(Supplied material Opens)

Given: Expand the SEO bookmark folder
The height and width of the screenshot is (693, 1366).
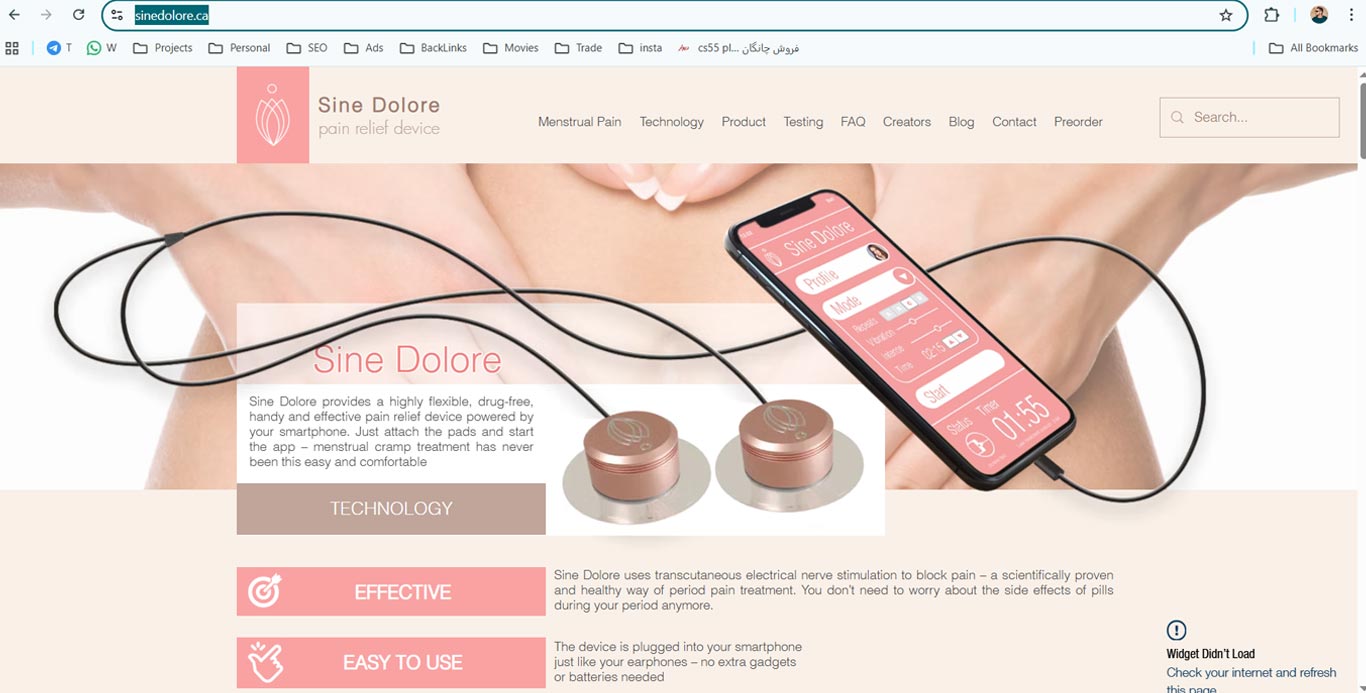Looking at the screenshot, I should pos(307,48).
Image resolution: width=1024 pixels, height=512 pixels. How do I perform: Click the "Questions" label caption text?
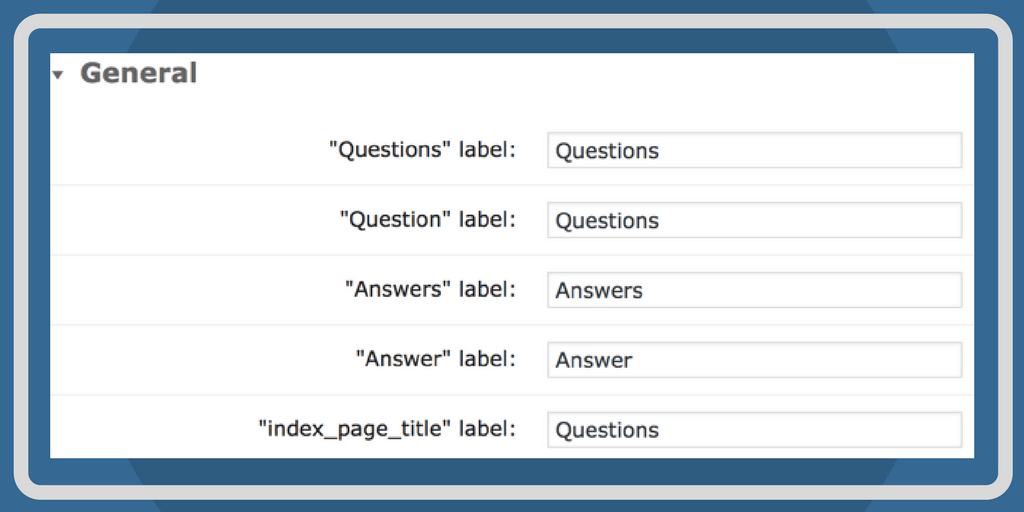422,150
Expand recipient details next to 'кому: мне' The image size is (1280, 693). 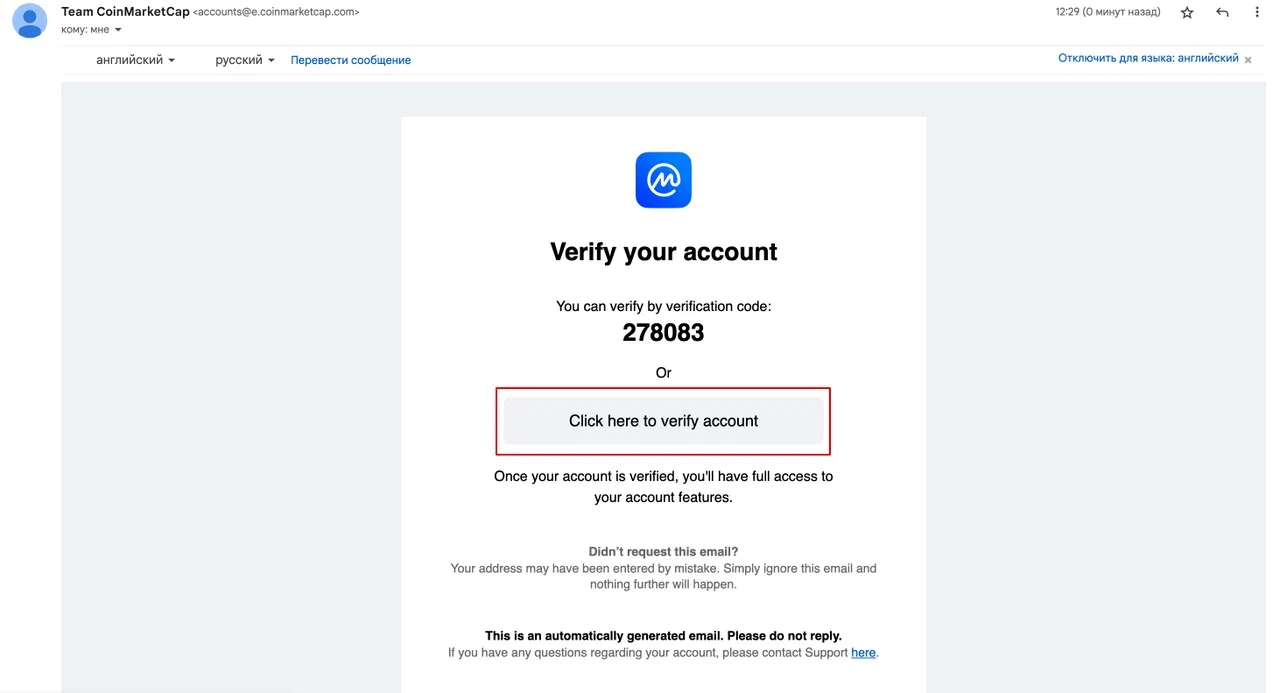tap(118, 30)

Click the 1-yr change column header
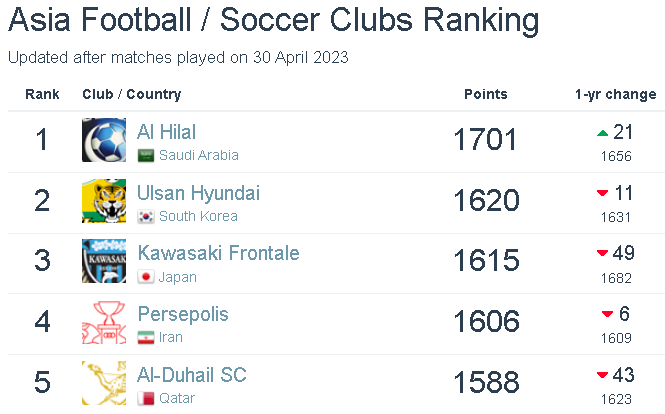pyautogui.click(x=615, y=95)
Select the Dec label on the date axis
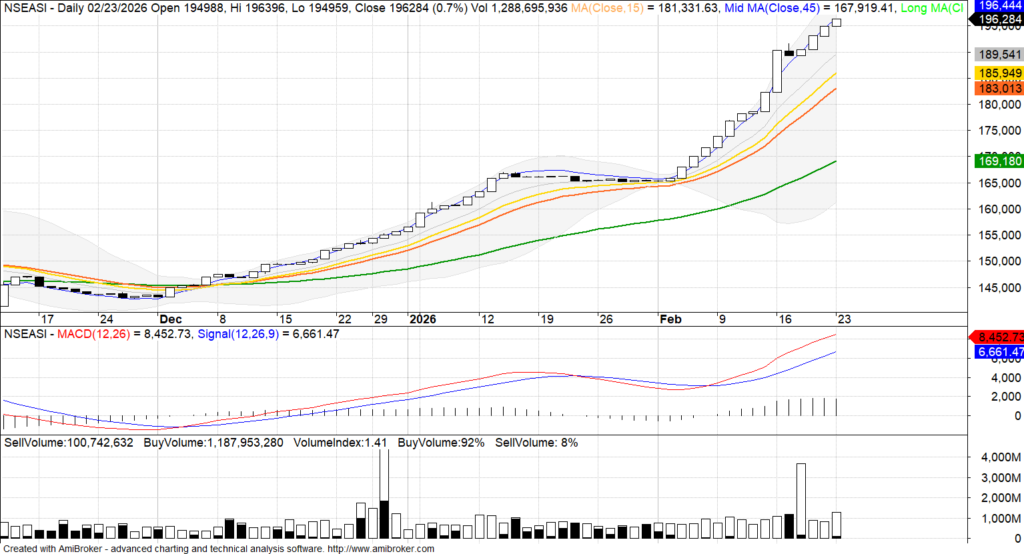This screenshot has height=554, width=1024. pyautogui.click(x=170, y=319)
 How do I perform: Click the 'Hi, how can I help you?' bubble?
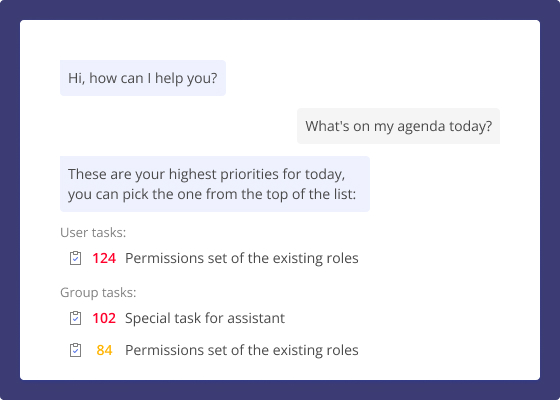[143, 78]
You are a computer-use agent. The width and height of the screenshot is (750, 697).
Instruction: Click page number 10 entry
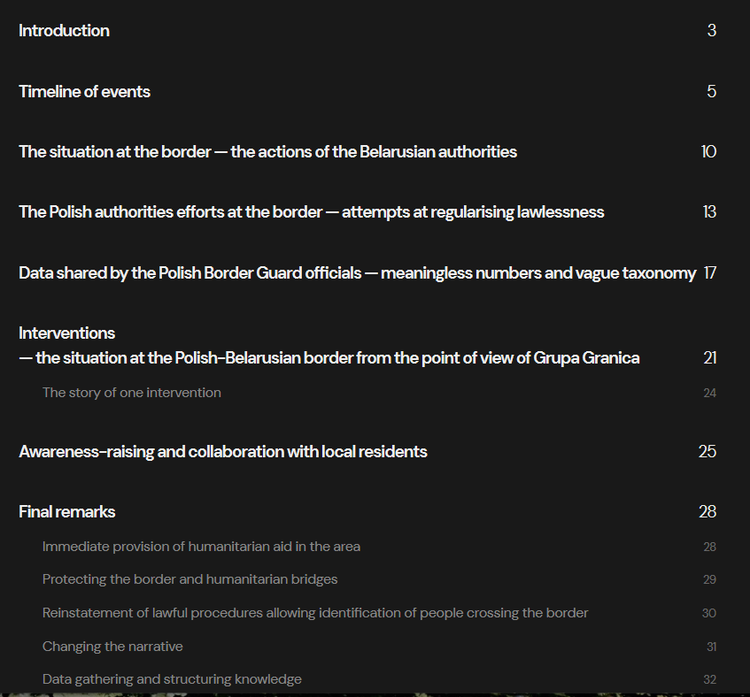[709, 152]
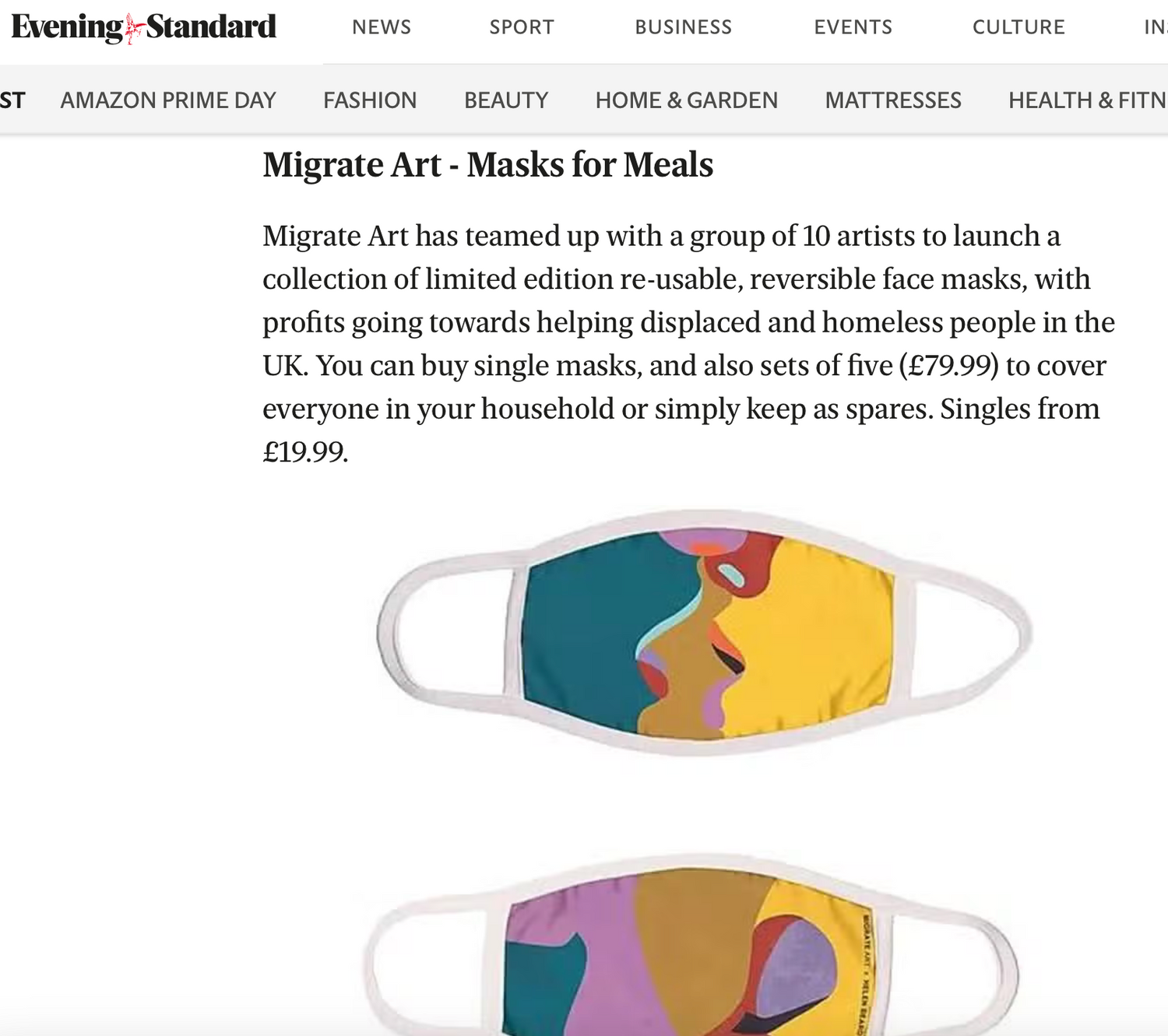Click the 'Migrate Art - Masks for Meals' heading

(x=487, y=165)
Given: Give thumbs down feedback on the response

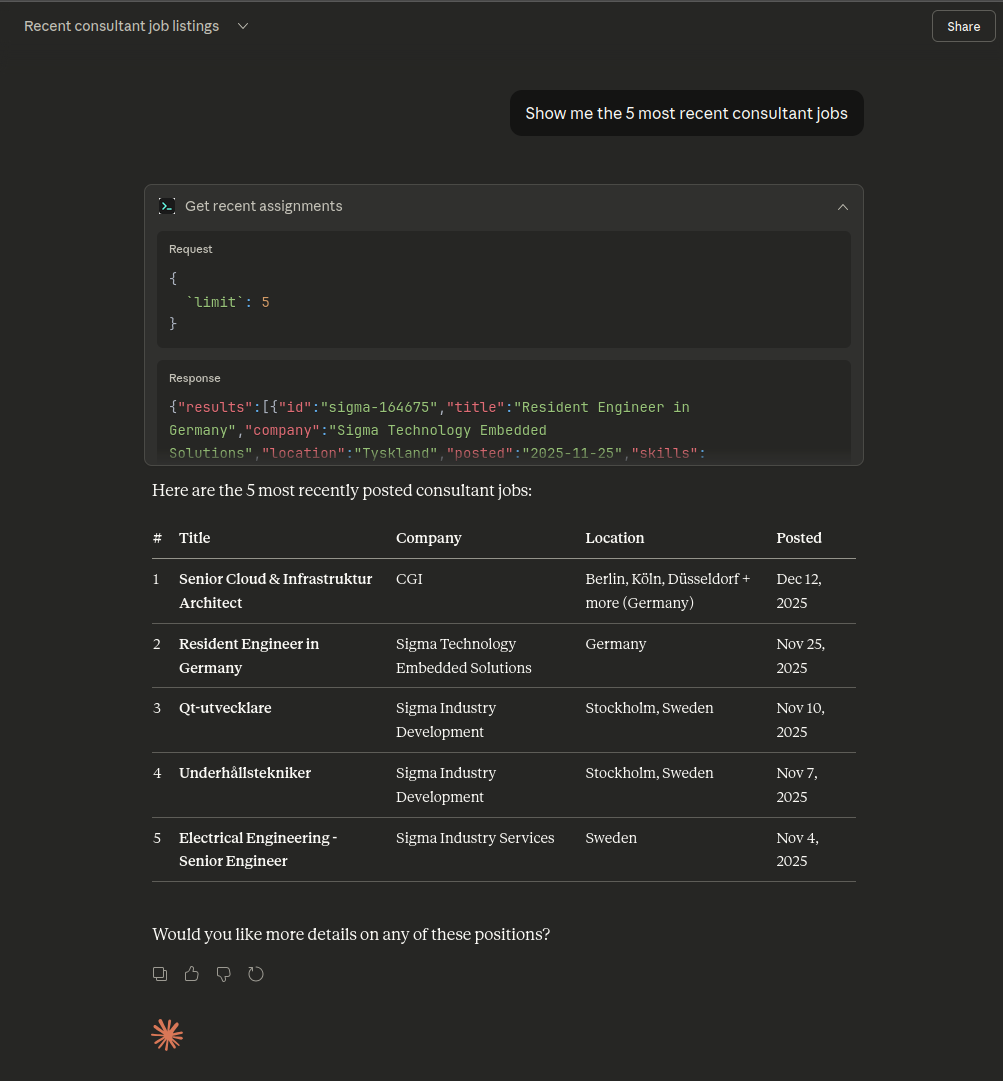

(Supplied material Closes)

Exercise aim
Could you reproduce exactly the lines from the one containing "You are a computer-use" through the last line of the records, both included, leaving out the pictures?

Output for this exercise
You are a computer-use agent. The width and height of the screenshot is (750, 697).
Instruction: Click page number 10 entry
[709, 152]
Click the 'Migrate Art - Masks for Meals' heading

(x=487, y=165)
Given: Give thumbs down feedback on the response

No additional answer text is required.